The cooperation between Sri Lanka and the European Organization for Nuclear Research (CERN) was formally initiated on 25 June 2015, following the signing of an ‘Expression of Interest’ (EOI) Agreement between Sri Lanka‘s Permanent Representative to the UN in Geneva Ambassador Ravinatha Aryasinha and the then Director General of CERN, Prof. Rolf-Dieter Heuer at the CERN Headquarters in Geneva. Following this formalization of relations, 2 Sri Lankan undergraduate students will for the first time join the CERN Summer Student Programme in June 2016, while it has also enabled Sri Lankan teachers to apply to participate in the CERN High School Physics Teachers Programme. Also, Sri Lanka and CERN will explore possibilities for Masters and PhD students to participate in the research activities of CERN in the fields of Physics, Engineering or Computing.
Minister Premajayantha was received by the Director-General of CERN Prof. Fabiola Gianotti, and had the opportunity to visit the CMS experimental area in Cessy, France. The Director for International Relations of CERN, Mrs. Charlotte Warakaulle, Senior Adviser Dr. Rüdiger Voss, Head of Associate Member and Non-Member State Relations Prof. Emmanuel Tsesmelis and CMS Collaboration Spokesperson Dr. Tiziano Camporesi, and Additional Secretary (Technology Research Development) of the Ministry of Science, Technology and Research, H.M.B.C. Herath and Second Secretary of the Permanent Mission in Geneva Dilini Gunasekera were associated in the discussions. The prospects of Sri Lanka entering into an 'International Co-operation Agreement' with CERN, a framework agreement for future cooperation on research and technology in areas of mutual interest, was also discussed.
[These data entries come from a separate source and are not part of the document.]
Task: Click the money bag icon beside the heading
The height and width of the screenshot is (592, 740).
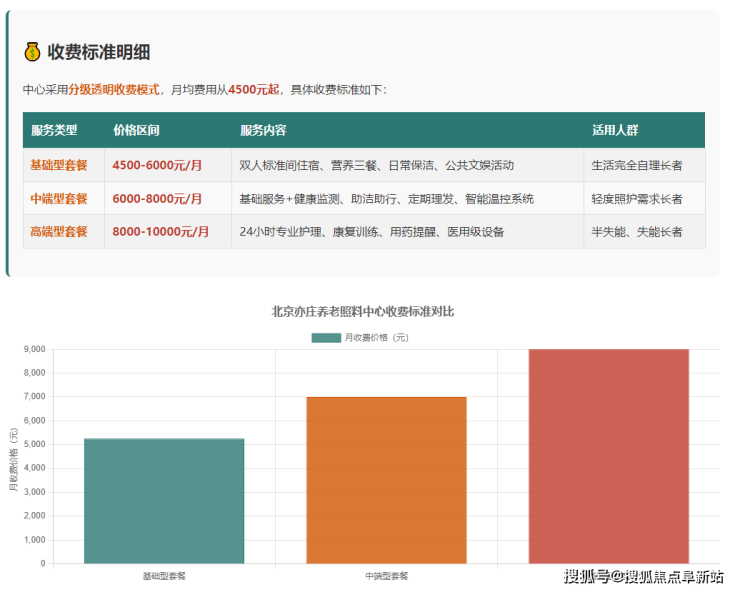Action: tap(32, 52)
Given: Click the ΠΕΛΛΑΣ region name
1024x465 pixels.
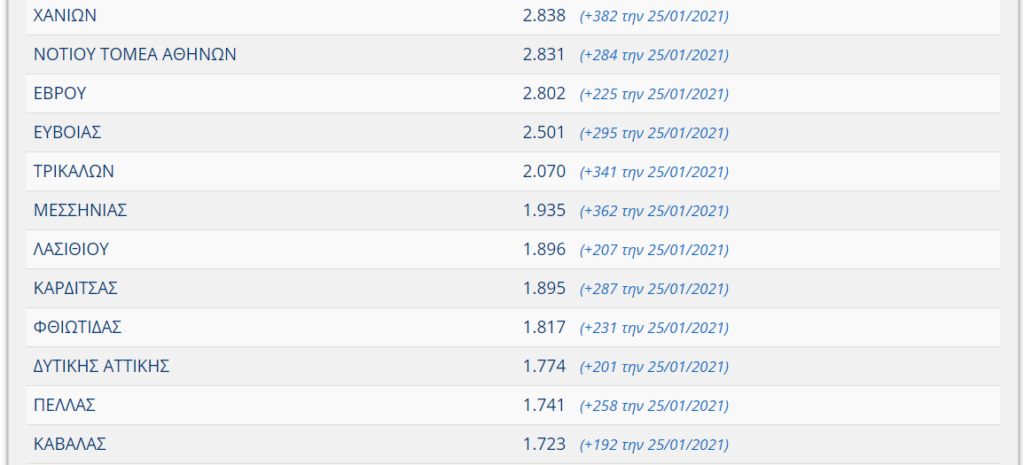Looking at the screenshot, I should click(65, 406).

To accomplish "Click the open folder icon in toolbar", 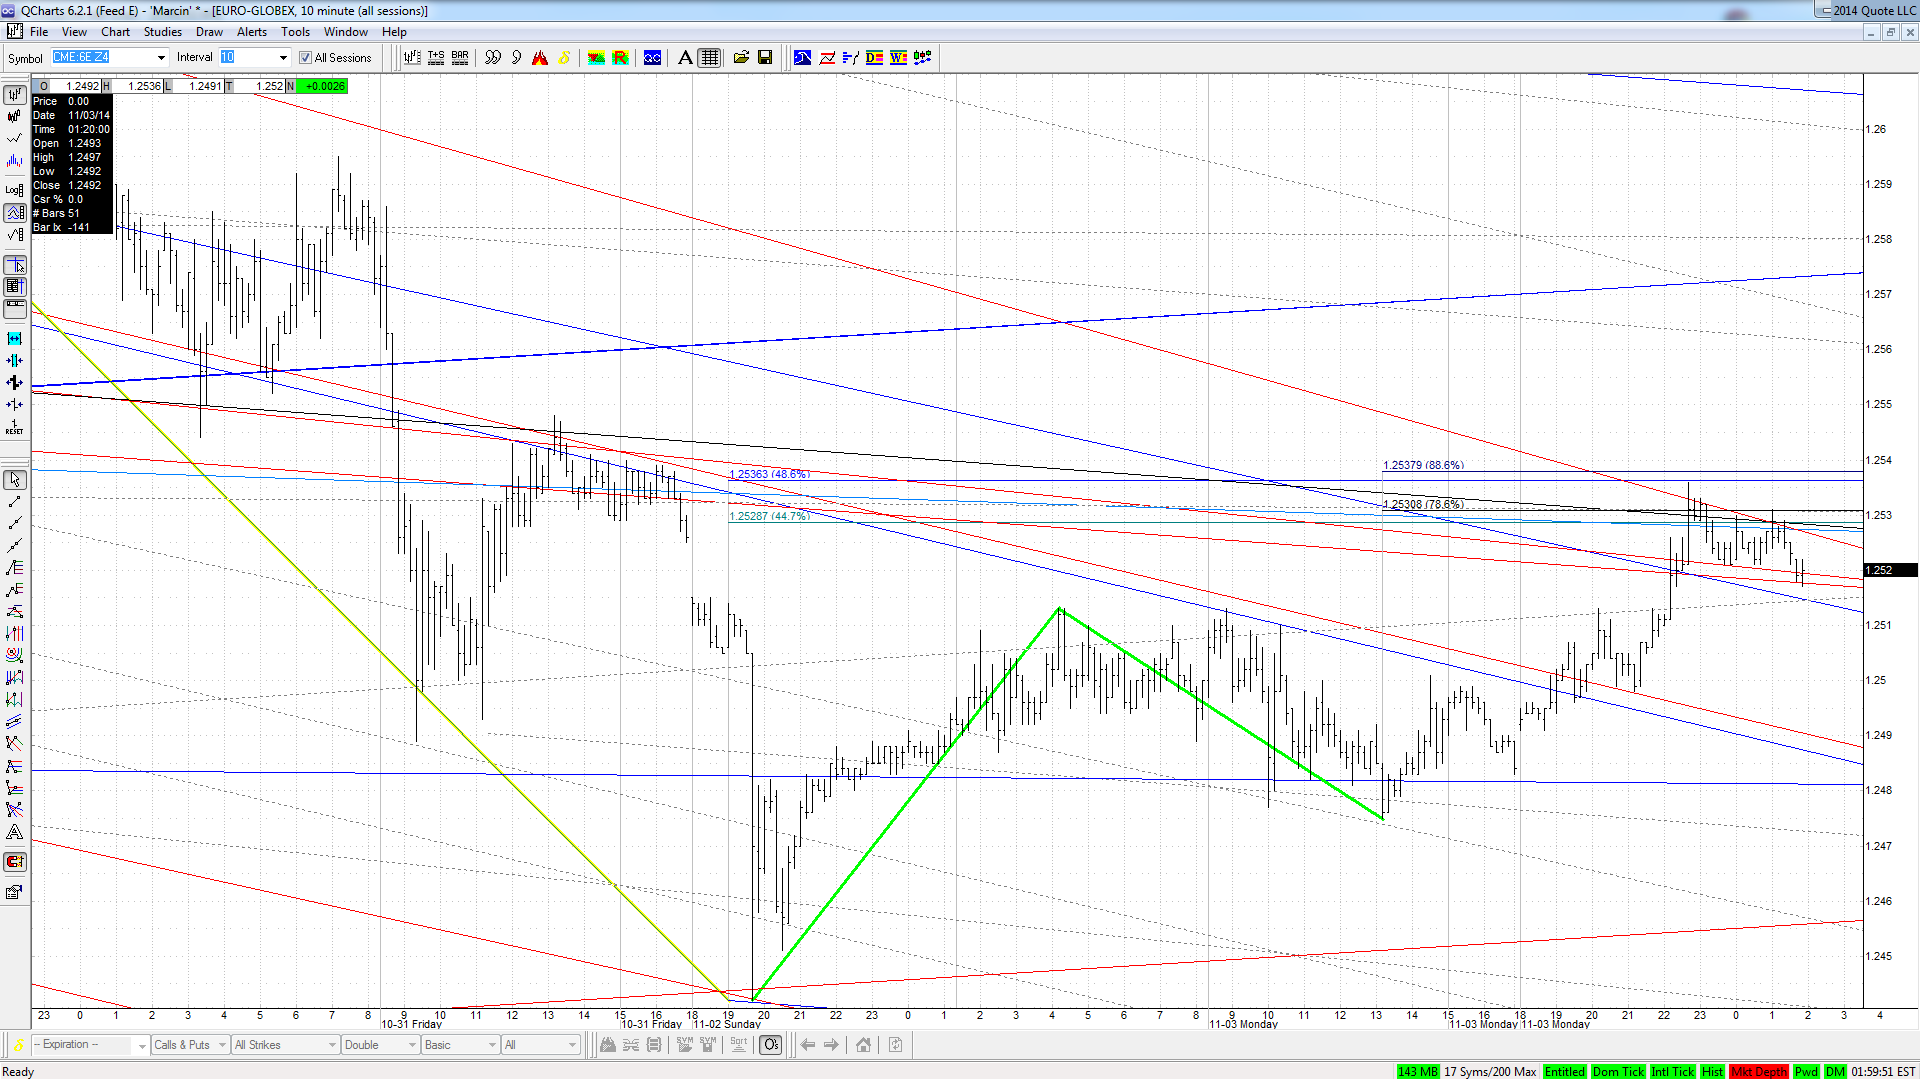I will point(741,58).
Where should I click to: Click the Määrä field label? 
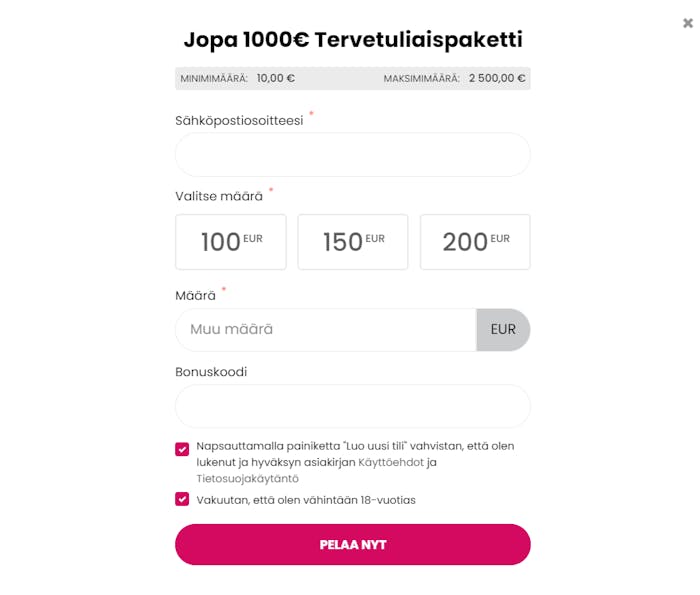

As a further measure of enhancing further collaboration between CERN and Sri Lanka, it is also envisaged that a group of leading scientists, representing the different Universities in Sri Lanka undertake an ‘exploratory visit’ to CERN in order to be exposed to the research.
During the discussions with CERN officials, Minister Premajayantha also invited CERN representatives to participate in the Science and Technology Symposium scheduled to be held from 7-10 September 2016 in Colombo, which is expected to be attended by about 100 Sri Lankan scientists, 100-200 expatriate scientists and 100 international science institutes.